Entre transparence et apparition
Une écologie du regard
Ma pratique s’inscrit dans un champ où les distinctions entre médiums s’effacent. Photographie et dessin ne constituent pas deux modes d’expression séparés, mais les pôles d’un même processus d’apparition : celui de la lumière comme matière et du geste comme acte de révélation. Ce travail se déploie dans un continuum entre l’empreinte et le tracé, entre la capture du réel et sa réinvention poétique.
Chaque œuvre naît d’un état d’attention au vivant, à ses mutations, à ses fragilités. La lumière, qu’elle soit photographiée, dessinée, projetée ou diffractée, devient le vecteur d’une interrogation sur la transformation du monde à l’ère de l’anthropocène. En jouant de ses reflets, de ses dispersions et de ses instabilités, je cherche à rendre visible la précarité même du visible — cette zone de trouble où la perception vacille, où la matière se fait souffle.
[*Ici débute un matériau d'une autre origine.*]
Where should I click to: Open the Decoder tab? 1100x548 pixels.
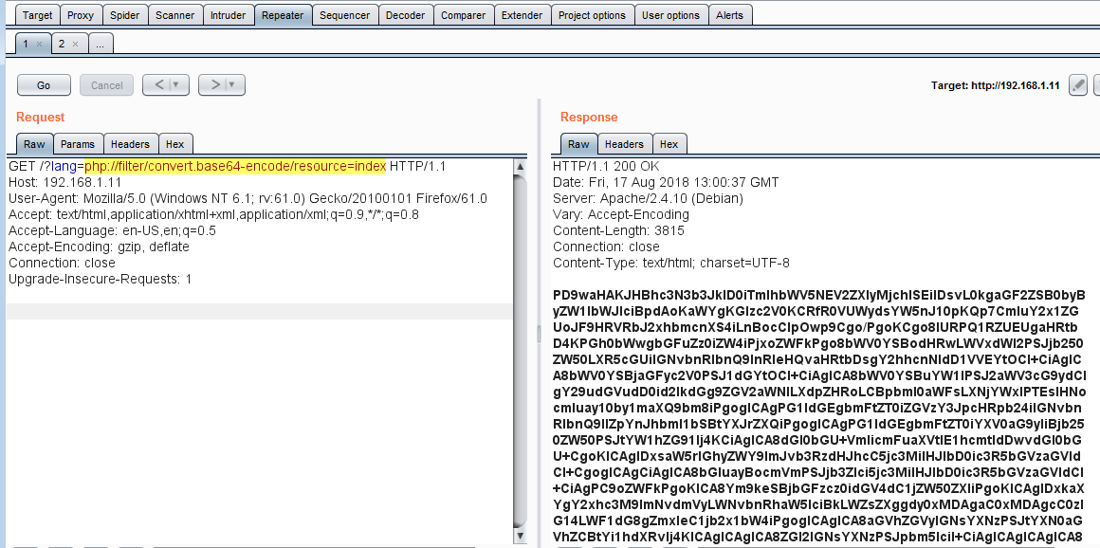(x=406, y=15)
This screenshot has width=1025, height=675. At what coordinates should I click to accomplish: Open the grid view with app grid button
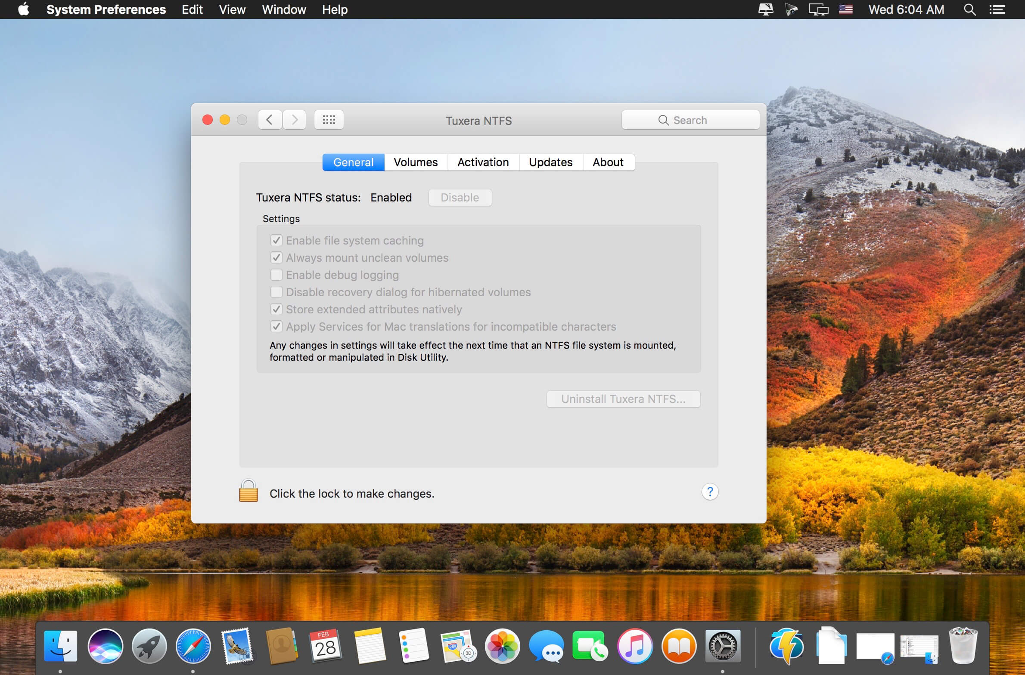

Mon travail procède de gestes multiples : observation du paysage, expérimentation lumineuse à travers des prismes de verre, manipulation de matériaux translucides (calque, verre, film polyester, papier métallisé), dessin à l’encre, rephotographie, montage. Ces gestes conjugués forment une grammaire plastique de la superposition et du déplacement. L’image y devient palimpseste : elle accumule, efface, réécrit. Ce processus, fondé sur la porosité des médiums et la lenteur des transformations, met en tension l’analogique et le numérique, le spontané et le construit, l’organique et le spectral.
Dans cette perspective, la lumière n’est pas seulement un sujet, elle est une substance active, un agent de mutation. Elle opère comme mémoire et comme métaphore : mémoire des paysages en voie de disparition, métaphore du lien invisible entre les êtres et leur environnement. À travers la diffraction, la transparence ou la saturation chromatique, je cherche à éprouver ce que Merleau-Ponty appelait « la chair du monde » * — cette zone de réversibilité entre le regardant et le regardé, où le visible nous traverse autant que nous le percevons.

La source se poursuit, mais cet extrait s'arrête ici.